IMPORTANT: The last 1.5 miles of the road you will be driving into Surprise canyon. The road here is generally single lane and can be any variation from nicely graded and smooth, all the way to impassable without 4 wheel drive and high clearance. When we did the trail there were a couple of rough spots but nothing that our SUV had any issue with. As always when driving in the desert, be aware of your surroundings and the weather.
Using your mapping software of choice you can search “Chris Wicht Camp” on surprise canyon road as the destination point. As you look at the map, there’s two main ways to get there. You can come in from the south direction via Ballarat Road (preferred), or from the north on Indian Ranch Road.
Via Indian Ranch road
Taking Indian Ranch road from the north side where it intersects Trona Wildrose road adds 8 extra miles of dirt road driving before hitting Surprise Canyon Road. It is generally a good road but the extra dirt road driving increases the chance of making a wrong turn. After turning onto Indian Ranch Road, travel 10 miles to a large intersection with a white rock in the middle. Go east (left) toward the mountains and suprise Canyon
Via Ballarat Road
If coming from Ballarat road, once you enter the ghost town of Ballarat, turn north (left) on Indian Ranch road and continue for 2 miles until you come to a rather large intersection with a white rock in the middle of it. At that intersection turn East (right) to head toward the mountains and surprise canyon.
From the Ballarat road/ Suprise Canyon road turn off it is about 4 miles to the end of the road and the parking location.
As of 2023 Google maps could not provide turn by turn directions, but the Waze app did.
Surprise Canyon Trail – The Trek to Panamint City
We were eager to get started so we didn’t get any photos of the trailhead area but it starts out just past where the road ends at Chris Wicht camp. Right away you start out deep in a canyon. Its hard to imagine that there used to be a road through here. Soon after starting you come to the first obstacle. A not insignificant scramble either up a waterfall or over a 5+ foot rock. Depending on the time of year the waterfalls can be flowing aggressively. We chose to climb over the rock and stay dry for the moment.
Once gaining the top of the waterfall and looking back down the trail, you can see the remnants of the 4WD days with the holes drilled for the anchor points. Up until the early 2000’s surprise canyon was popular with Jeeps and other off road vehicles. They would use these holes to place anchor posts where they could winch themselves up the waterfall.

§ Supplied material
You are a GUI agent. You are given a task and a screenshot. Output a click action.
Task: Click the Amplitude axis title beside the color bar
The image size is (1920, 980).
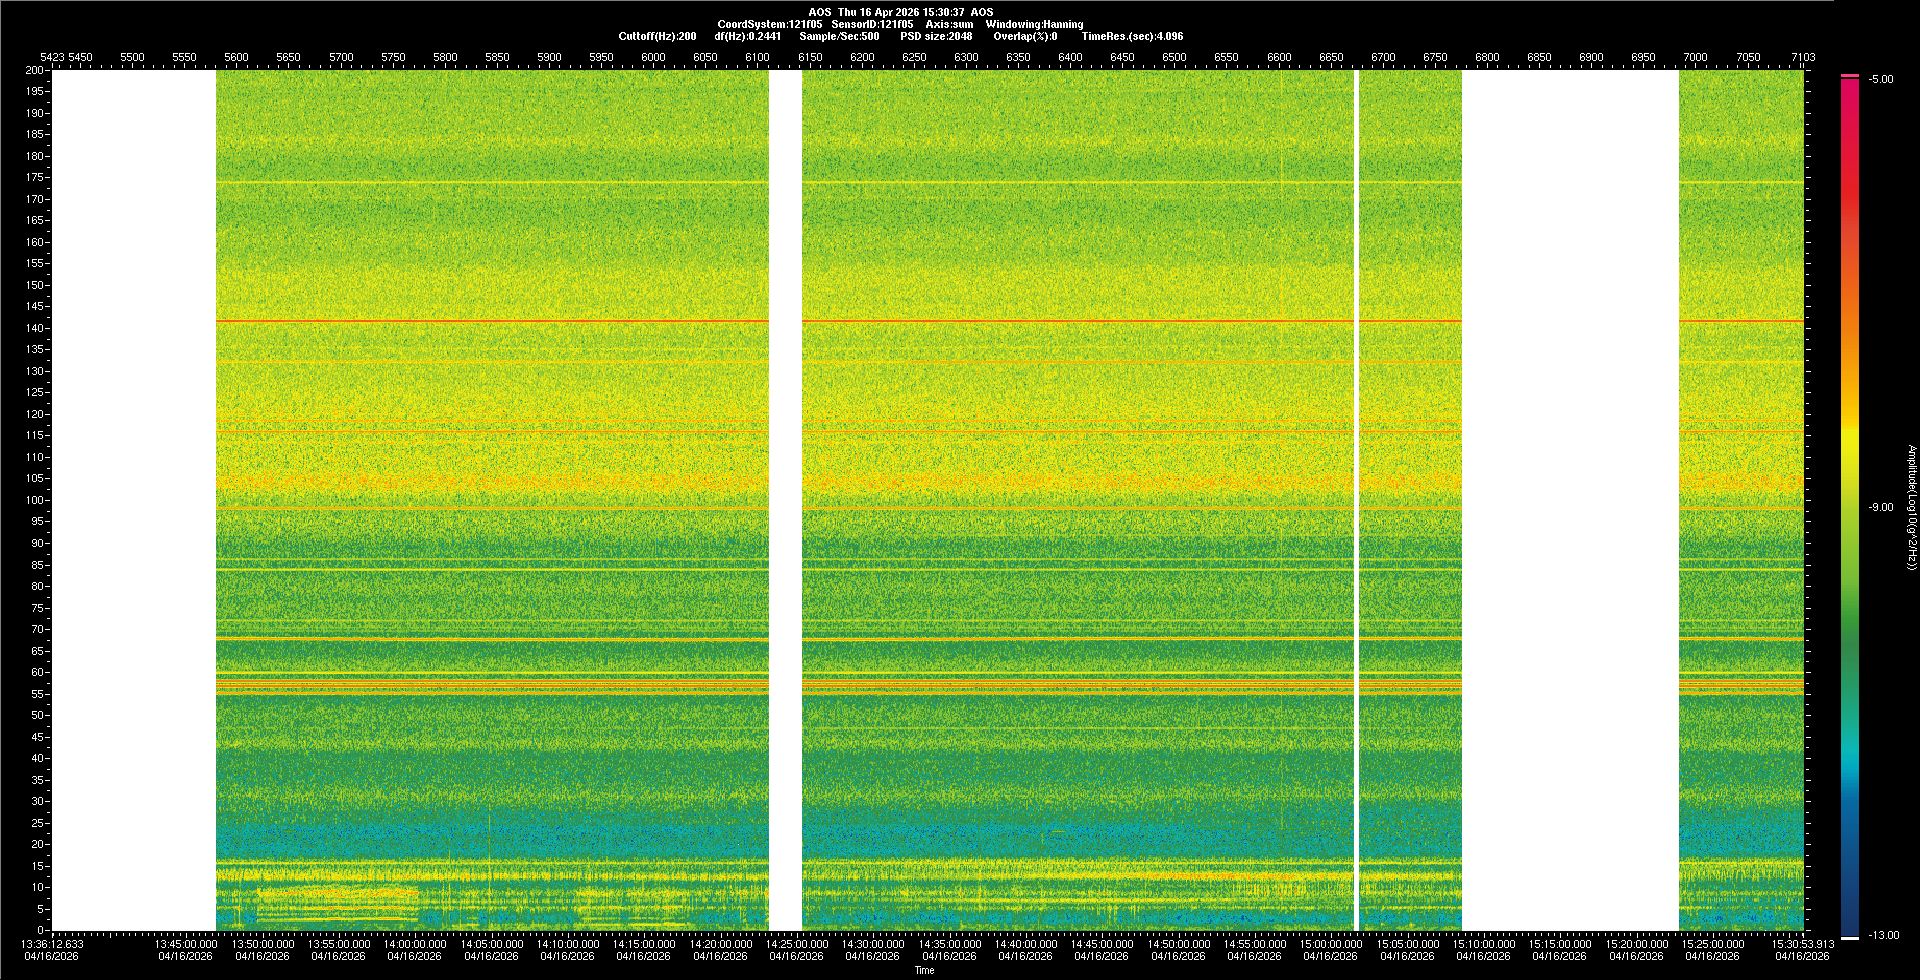[x=1910, y=508]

§ Objectives
1. Using the Surprise Canyon trail guide, explain in one to three sentences why holes are drilled into the rock at the top of the waterfall.
2. Carry the Surprise Canyon trail guide forward from its last sentence.
The listing has no connection to the Surprise Canyon trail guide.

§ Response list
1. Until the early 2000s, Jeeps and other off-road vehicles drove through Surprise Canyon. They put anchor posts in the drilled holes so they could winch themselves up the waterfall.

2.
Its a stark contrast to see so much water, when just leaving what seems like such a barren desert scene in Trona and Panamint valley
The first sign of how significant of a road there used to be is this truck sitting on the side of the trail. In this section of the trail there is nearly no evidence that a road used to run through here. A flash flood in 1983 destroyed the road that once led up the canyon.
The trail up the canyon varies between being easy to follow and overgrown by 6′ brush. On our first trek up the valley three of us ended up on three different use trails. Due to being in a steep valley, there was no danger of being lost, but some trails proved to be easier than others.
After passing Brewery spring the canyon begins to widen out some but for a while the trail is still indistinct. On the north side of the canyon is also the 1800’s era red light district. All that remains of it now are some stacked stone foundations.
After what seems like forever comes the first glimpse of the smelter tower that marks the location of Panamint city. This is not the time for excitement though, as there are still miles to go (at least it will feel that way). That tower is tall and still a loooong way away.
The size of the tower comes in to focus as you get closer to it. By the time that we got there we almost didn’t care about it anymore! 4000′ of elevation gain is no small feat. Panamint city sits at about 6300′ of elevation.
Exploring the “City’s” Buildings
Up until 1983 there was an active mining operation in the valley. Then overnight the road was washed out by a flash flood and the town was abandoned. Most of the equipment was left in place, including the fully equipped mill, several vehicles and buildings. The buildings are all in various states of disrepair with only two of them being habitable (The “Castle” and the “Hilton”). The image above is taken from the north side of the valley overlooking the garage and the “Panamint City Hilton”
From the south side of the canyon you can again see the Hilton in the foreground along with the Overflow cabin in the background on the left. To get to the Castle is a short trek up Sourdough canyon which is to the left of the Overflow canyon and North.
The Overflow cabin is just up the hill on the north side of the valley. From the outside it looks to be in decent shape with a nice tin roof and most of the windows intact.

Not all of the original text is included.